3. Identify coefficients: The standard form of a quadratic equation is typically written as $Ax^2 + Bx + C = 0$. In this case, the variable is 'a'. So, comparing $4a^2 - 9a + 0 = 0$ with $Aa^2 + Ba + C = 0$: $A = 4$ $B = -9$ $C = 0$

4. Calculate the sum of coefficients: The question asks for $a+b+c$. It is implied that $a, b, c$ here refer to the coefficients of the standard quadratic equation.

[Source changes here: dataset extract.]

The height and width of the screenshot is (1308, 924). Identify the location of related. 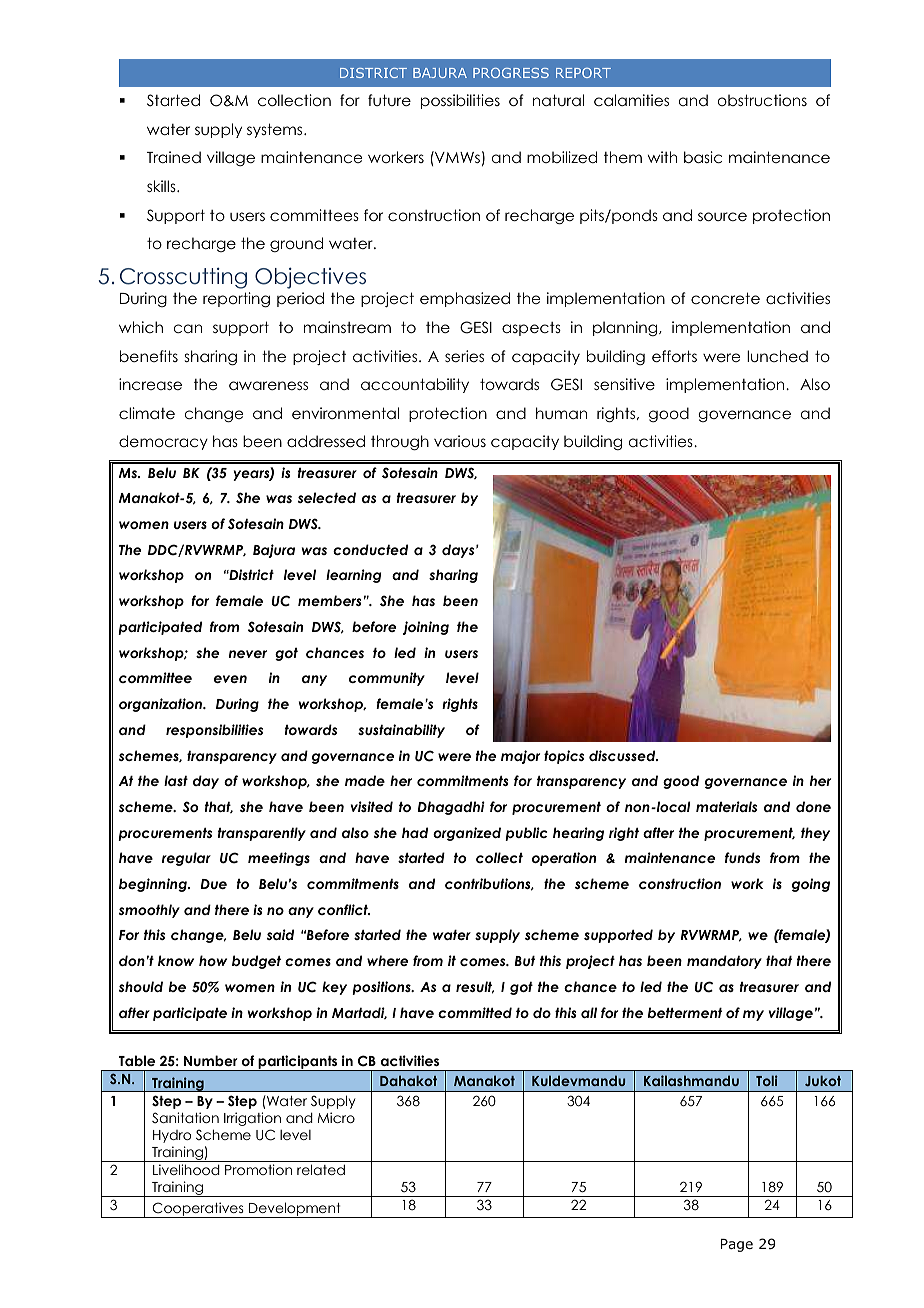
(321, 1169).
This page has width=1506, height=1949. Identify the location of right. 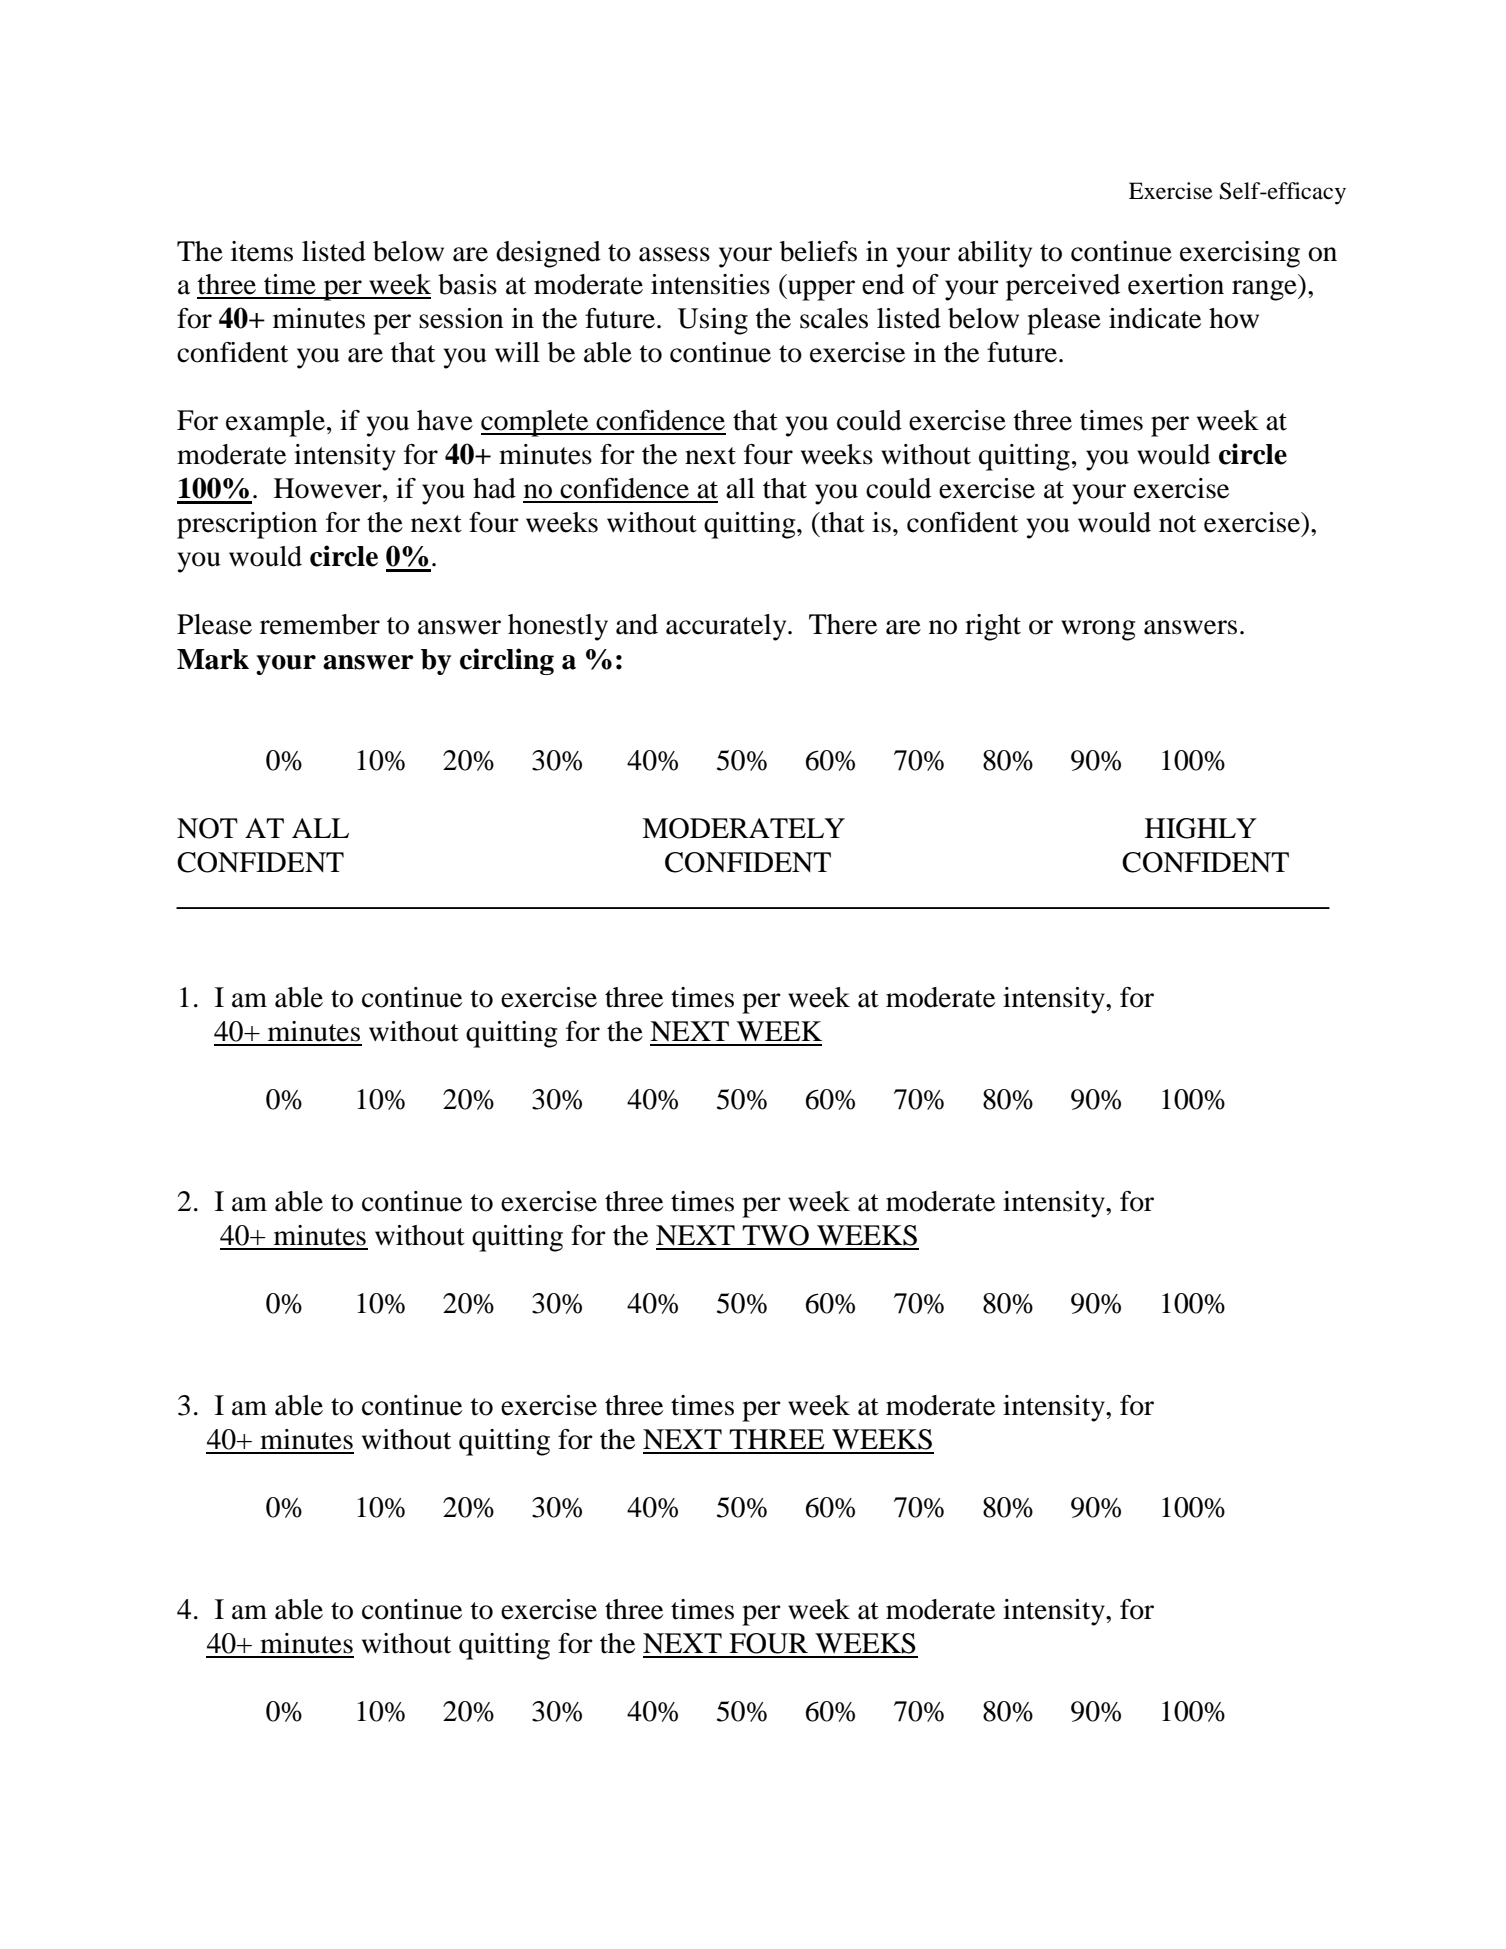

So, we need to find $A+B+C$. $A+B+C = 4 + (-9) + 0$ $A+B+C = 4 - 9$ $A+B+C = -5$

The condition $a \neq 0$ is given to ensure that $\sqrt{a}$ is well-defined and positive if 'a' is real and positive, and also to exclude $a=0$ as a solution if we were solving for 'a'. However, for forming the quadratic equation and finding the sum of its coefficients, this condition does not change the coefficients themselves. The quadratic equation $4a^2 - 9a = 0$ has solutions $a=0$ and $a=9/4$. When considering the original equation $2a=3\sqrt{a}$ and the condition $a \neq 0$, only $a=9/4$ is the valid solution. But the question is about the coefficients of the equation itself, not its solution.